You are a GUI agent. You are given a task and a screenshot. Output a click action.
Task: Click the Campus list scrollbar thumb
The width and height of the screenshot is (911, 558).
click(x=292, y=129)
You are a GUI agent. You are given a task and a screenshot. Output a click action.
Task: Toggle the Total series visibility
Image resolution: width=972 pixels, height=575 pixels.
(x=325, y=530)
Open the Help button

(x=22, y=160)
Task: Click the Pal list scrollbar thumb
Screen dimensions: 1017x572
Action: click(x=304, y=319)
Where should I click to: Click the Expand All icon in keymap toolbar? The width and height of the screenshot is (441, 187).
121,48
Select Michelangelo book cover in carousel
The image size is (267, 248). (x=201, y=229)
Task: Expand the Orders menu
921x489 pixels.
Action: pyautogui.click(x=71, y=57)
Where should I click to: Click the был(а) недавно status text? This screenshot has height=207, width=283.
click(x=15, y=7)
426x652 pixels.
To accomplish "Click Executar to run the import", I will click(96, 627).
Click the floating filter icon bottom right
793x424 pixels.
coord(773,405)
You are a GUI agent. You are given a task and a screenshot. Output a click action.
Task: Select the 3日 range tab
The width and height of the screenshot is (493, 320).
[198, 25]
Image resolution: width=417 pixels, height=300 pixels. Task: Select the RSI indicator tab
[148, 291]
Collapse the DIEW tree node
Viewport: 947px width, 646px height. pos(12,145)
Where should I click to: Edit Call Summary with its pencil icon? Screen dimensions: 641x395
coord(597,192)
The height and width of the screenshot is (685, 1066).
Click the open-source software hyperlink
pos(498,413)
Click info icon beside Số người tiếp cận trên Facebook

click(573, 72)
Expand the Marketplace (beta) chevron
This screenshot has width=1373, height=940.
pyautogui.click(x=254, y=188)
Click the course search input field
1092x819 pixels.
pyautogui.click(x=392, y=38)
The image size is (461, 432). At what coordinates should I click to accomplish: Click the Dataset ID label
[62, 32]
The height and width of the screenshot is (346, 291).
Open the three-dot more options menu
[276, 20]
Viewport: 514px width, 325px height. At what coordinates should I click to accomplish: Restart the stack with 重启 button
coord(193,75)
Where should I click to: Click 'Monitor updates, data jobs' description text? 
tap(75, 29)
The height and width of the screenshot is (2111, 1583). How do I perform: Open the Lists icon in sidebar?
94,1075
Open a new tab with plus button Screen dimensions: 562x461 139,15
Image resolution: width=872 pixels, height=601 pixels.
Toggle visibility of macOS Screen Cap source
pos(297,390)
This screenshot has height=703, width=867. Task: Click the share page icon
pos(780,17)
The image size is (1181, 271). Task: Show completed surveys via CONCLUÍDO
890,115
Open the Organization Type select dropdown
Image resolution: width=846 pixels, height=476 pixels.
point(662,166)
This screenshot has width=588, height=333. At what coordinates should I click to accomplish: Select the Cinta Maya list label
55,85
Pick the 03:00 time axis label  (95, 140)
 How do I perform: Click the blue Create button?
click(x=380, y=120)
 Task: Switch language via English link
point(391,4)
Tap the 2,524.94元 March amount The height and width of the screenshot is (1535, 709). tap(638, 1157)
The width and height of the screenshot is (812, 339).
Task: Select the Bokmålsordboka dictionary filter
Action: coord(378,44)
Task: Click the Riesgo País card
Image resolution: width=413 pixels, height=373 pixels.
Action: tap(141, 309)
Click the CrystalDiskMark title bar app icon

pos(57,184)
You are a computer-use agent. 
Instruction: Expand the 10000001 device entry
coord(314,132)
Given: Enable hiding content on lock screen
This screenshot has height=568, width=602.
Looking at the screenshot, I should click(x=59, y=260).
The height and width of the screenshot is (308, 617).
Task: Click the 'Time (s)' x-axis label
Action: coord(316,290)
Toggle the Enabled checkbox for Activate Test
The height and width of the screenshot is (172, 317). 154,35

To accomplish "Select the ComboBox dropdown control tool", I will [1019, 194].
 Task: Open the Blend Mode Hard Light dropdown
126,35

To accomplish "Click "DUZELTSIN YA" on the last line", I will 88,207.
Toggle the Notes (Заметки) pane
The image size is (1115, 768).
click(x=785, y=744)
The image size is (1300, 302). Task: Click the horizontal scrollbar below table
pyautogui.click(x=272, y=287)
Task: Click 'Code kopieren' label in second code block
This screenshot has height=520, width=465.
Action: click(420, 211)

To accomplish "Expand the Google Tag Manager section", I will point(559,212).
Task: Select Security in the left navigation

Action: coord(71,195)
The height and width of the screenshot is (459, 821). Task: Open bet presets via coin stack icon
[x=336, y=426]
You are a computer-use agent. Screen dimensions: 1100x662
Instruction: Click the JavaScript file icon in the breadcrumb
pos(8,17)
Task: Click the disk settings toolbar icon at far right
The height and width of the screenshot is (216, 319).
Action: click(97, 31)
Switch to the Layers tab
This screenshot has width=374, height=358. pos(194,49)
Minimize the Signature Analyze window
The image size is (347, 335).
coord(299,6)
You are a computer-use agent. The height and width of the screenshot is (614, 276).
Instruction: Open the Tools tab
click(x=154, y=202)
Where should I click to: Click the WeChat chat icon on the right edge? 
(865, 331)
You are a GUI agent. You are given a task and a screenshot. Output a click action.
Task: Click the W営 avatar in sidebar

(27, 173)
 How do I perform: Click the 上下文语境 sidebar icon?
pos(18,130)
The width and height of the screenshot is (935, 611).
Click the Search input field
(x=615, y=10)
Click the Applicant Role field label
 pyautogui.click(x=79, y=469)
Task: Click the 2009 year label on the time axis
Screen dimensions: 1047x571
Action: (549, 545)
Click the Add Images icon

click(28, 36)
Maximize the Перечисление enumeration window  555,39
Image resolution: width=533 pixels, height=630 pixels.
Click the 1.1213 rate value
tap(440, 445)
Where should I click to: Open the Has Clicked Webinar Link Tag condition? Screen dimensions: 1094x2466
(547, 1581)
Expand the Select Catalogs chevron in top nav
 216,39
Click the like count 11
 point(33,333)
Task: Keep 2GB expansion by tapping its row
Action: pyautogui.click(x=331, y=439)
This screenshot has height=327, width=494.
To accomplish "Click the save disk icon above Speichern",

> **ASSIGNMENT**
Please output every record exactly as it appears.

> **RESULT OF THE TASK**
You are a GUI agent. You are given a task and a screenshot. Output a click action.
Task: Click the Campus list scrollbar thumb
The width and height of the screenshot is (911, 558).
click(x=292, y=129)
You are a GUI agent. You are given a task and a screenshot. Output a click action.
Task: Toggle the Total series visibility
Image resolution: width=972 pixels, height=575 pixels.
(x=325, y=530)
Open the Help button

(x=22, y=160)
Task: Click the Pal list scrollbar thumb
Screen dimensions: 1017x572
Action: click(x=304, y=319)
Where should I click to: Click the Expand All icon in keymap toolbar? The width and height of the screenshot is (441, 187).
121,48
Select Michelangelo book cover in carousel
The image size is (267, 248). (x=201, y=229)
Task: Expand the Orders menu
921x489 pixels.
Action: pyautogui.click(x=71, y=57)
Where should I click to: Click the был(а) недавно status text? This screenshot has height=207, width=283.
click(x=15, y=7)
426x652 pixels.
To accomplish "Click Executar to run the import", I will click(96, 627).
Click the floating filter icon bottom right
793x424 pixels.
coord(773,405)
You are a GUI agent. You are given a task and a screenshot. Output a click action.
Task: Select the 3日 range tab
The width and height of the screenshot is (493, 320).
[198, 25]
Image resolution: width=417 pixels, height=300 pixels. Task: Select the RSI indicator tab
[148, 291]
Collapse the DIEW tree node
Viewport: 947px width, 646px height. pos(12,145)
Where should I click to: Edit Call Summary with its pencil icon? Screen dimensions: 641x395
coord(597,192)
The height and width of the screenshot is (685, 1066).
Click the open-source software hyperlink
pos(498,413)
Click info icon beside Số người tiếp cận trên Facebook

click(573, 72)
Expand the Marketplace (beta) chevron
This screenshot has width=1373, height=940.
pyautogui.click(x=254, y=188)
Click the course search input field
1092x819 pixels.
pyautogui.click(x=392, y=38)
The image size is (461, 432). At what coordinates should I click to accomplish: Click the Dataset ID label
[62, 32]
The height and width of the screenshot is (346, 291).
Open the three-dot more options menu
[276, 20]
Viewport: 514px width, 325px height. At what coordinates should I click to accomplish: Restart the stack with 重启 button
coord(193,75)
Where should I click to: Click 'Monitor updates, data jobs' description text? 
tap(75, 29)
The height and width of the screenshot is (2111, 1583). How do I perform: Open the Lists icon in sidebar?
94,1075
Open a new tab with plus button Screen dimensions: 562x461 139,15
Image resolution: width=872 pixels, height=601 pixels.
Toggle visibility of macOS Screen Cap source
pos(297,390)
This screenshot has height=703, width=867. Task: Click the share page icon
pos(780,17)
The image size is (1181, 271). Task: Show completed surveys via CONCLUÍDO
890,115
Open the Organization Type select dropdown
Image resolution: width=846 pixels, height=476 pixels.
point(662,166)
This screenshot has width=588, height=333. At what coordinates should I click to accomplish: Select the Cinta Maya list label
55,85
Pick the 03:00 time axis label  (95, 140)
 How do I perform: Click the blue Create button?
click(x=380, y=120)
 Task: Switch language via English link
point(391,4)
Tap the 2,524.94元 March amount The height and width of the screenshot is (1535, 709). tap(638, 1157)
The width and height of the screenshot is (812, 339).
Task: Select the Bokmålsordboka dictionary filter
Action: coord(378,44)
Task: Click the Riesgo País card
Image resolution: width=413 pixels, height=373 pixels.
Action: tap(141, 309)
Click the CrystalDiskMark title bar app icon

pos(57,184)
You are a computer-use agent. 
Instruction: Expand the 10000001 device entry
coord(314,132)
Given: Enable hiding content on lock screen
This screenshot has height=568, width=602.
Looking at the screenshot, I should click(x=59, y=260).
The height and width of the screenshot is (308, 617).
Task: Click the 'Time (s)' x-axis label
Action: coord(316,290)
Toggle the Enabled checkbox for Activate Test
The height and width of the screenshot is (172, 317). 154,35

To accomplish "Select the ComboBox dropdown control tool", I will [1019, 194].
 Task: Open the Blend Mode Hard Light dropdown
126,35

To accomplish "Click "DUZELTSIN YA" on the last line", I will 88,207.
Toggle the Notes (Заметки) pane
The image size is (1115, 768).
click(x=785, y=744)
The image size is (1300, 302). Task: Click the horizontal scrollbar below table
pyautogui.click(x=272, y=287)
Task: Click 'Code kopieren' label in second code block
This screenshot has height=520, width=465.
Action: click(420, 211)

To accomplish "Expand the Google Tag Manager section", I will point(559,212).
Task: Select Security in the left navigation

Action: coord(71,195)
The height and width of the screenshot is (459, 821). Task: Open bet presets via coin stack icon
[x=336, y=426]
You are a computer-use agent. Screen dimensions: 1100x662
Instruction: Click the JavaScript file icon in the breadcrumb
pos(8,17)
Task: Click the disk settings toolbar icon at far right
The height and width of the screenshot is (216, 319).
Action: click(97, 31)
Switch to the Layers tab
This screenshot has width=374, height=358. pos(194,49)
Minimize the Signature Analyze window
The image size is (347, 335).
coord(299,6)
You are a computer-use agent. The height and width of the screenshot is (614, 276).
Instruction: Open the Tools tab
click(x=154, y=202)
Where should I click to: Click the WeChat chat icon on the right edge? 
(865, 331)
You are a GUI agent. You are given a task and a screenshot. Output a click action.
Task: Click the W営 avatar in sidebar

(27, 173)
 How do I perform: Click the 上下文语境 sidebar icon?
pos(18,130)
The width and height of the screenshot is (935, 611).
Click the Search input field
(x=615, y=10)
Click the Applicant Role field label
 pyautogui.click(x=79, y=469)
Task: Click the 2009 year label on the time axis
Screen dimensions: 1047x571
Action: (549, 545)
Click the Add Images icon

click(28, 36)
Maximize the Перечисление enumeration window  555,39
Image resolution: width=533 pixels, height=630 pixels.
Click the 1.1213 rate value
tap(440, 445)
Where should I click to: Open the Has Clicked Webinar Link Tag condition? Screen dimensions: 1094x2466
(547, 1581)
Expand the Select Catalogs chevron in top nav
 216,39
Click the like count 11
 point(33,333)
Task: Keep 2GB expansion by tapping its row
Action: pyautogui.click(x=331, y=439)
This screenshot has height=327, width=494.
To accomplish "Click the save disk icon above Speichern",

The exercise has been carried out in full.